Ateliers TGV, jamais deux sans trois...

17 Janvier 2019

Sur le site SNCF de Paris-Conflans, à l’initiative de certains d’entre eux, les cheminots ont débrayé trois jours de suite pour revendiquer une prime de 1 200 euros.

C’est une prime que les cheminots « volontaires » de l’autre site, Villeneuve-Saint-Georges, dans le Val-de-Marne, touchent lors de leur transfert vers Paris-Conflans.

En effet la direction a programmé la fin de la maintenance TGV à Villeneuve, et un texte réglementaire de la SNCF la contraint à verser une prime aux cheminots qu’elle oblige ainsi à changer de site. C’est donc loin d’être un cadeau. Mais ceux de Conflans ont décidé, avec raison, d’exiger à leur tour cette prime, même si elle ne peut évidemment pas remplacer une augmentation générale de salaire.
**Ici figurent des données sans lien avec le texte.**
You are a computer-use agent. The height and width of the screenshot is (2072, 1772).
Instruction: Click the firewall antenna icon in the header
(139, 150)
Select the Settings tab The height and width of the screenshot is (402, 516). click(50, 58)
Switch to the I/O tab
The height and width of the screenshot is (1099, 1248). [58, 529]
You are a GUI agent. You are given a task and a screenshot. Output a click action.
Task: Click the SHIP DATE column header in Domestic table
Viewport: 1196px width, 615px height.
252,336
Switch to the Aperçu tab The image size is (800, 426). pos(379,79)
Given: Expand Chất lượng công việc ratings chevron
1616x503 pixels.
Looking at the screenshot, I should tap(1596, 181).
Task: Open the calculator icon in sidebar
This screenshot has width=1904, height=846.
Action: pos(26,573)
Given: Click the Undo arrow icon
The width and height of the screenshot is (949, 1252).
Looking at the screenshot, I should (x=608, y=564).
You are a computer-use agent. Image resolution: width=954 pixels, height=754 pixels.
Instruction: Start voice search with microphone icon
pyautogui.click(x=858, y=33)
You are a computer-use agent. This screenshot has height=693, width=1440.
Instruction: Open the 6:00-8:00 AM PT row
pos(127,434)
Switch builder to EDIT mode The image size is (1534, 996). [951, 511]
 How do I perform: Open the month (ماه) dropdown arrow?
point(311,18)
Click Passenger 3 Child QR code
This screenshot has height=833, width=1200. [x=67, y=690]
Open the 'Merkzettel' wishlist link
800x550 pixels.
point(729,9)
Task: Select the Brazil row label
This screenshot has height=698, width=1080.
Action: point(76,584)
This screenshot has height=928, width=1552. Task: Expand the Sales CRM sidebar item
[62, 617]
Ils réclament également la revalorisation d’une prime de nuit (actuellement de 9,77 euros) pour les cheminots en roulement jour/nuit/nuit, l’extension de cette prime pour ceux en 3x8, ainsi que le maintien des EVS (éléments variables de solde), correspondant à différentes indemnités, pendant les congés.

Lundi 7 janvier à minuit, près d’une soixantaine de cheminots ont cessé le travail et fait venir le cadre d’astreinte. Puis l’équipe de matinée a pris le relais. Le lendemain, de nuit, ils ont exprimé leur colère face au directeur. Devant son refus d’accéder à leurs demandes, une partie ont voté la grève et sont repartis à la maison. Puis, de nouveau, un petit débrayage a eu lieu le mercredi...

Quoi de mieux, pour exprimer ses vœux à la direction, que de débrayer ? Les cheminots de Paris- Conflans ont bien commencé l’année.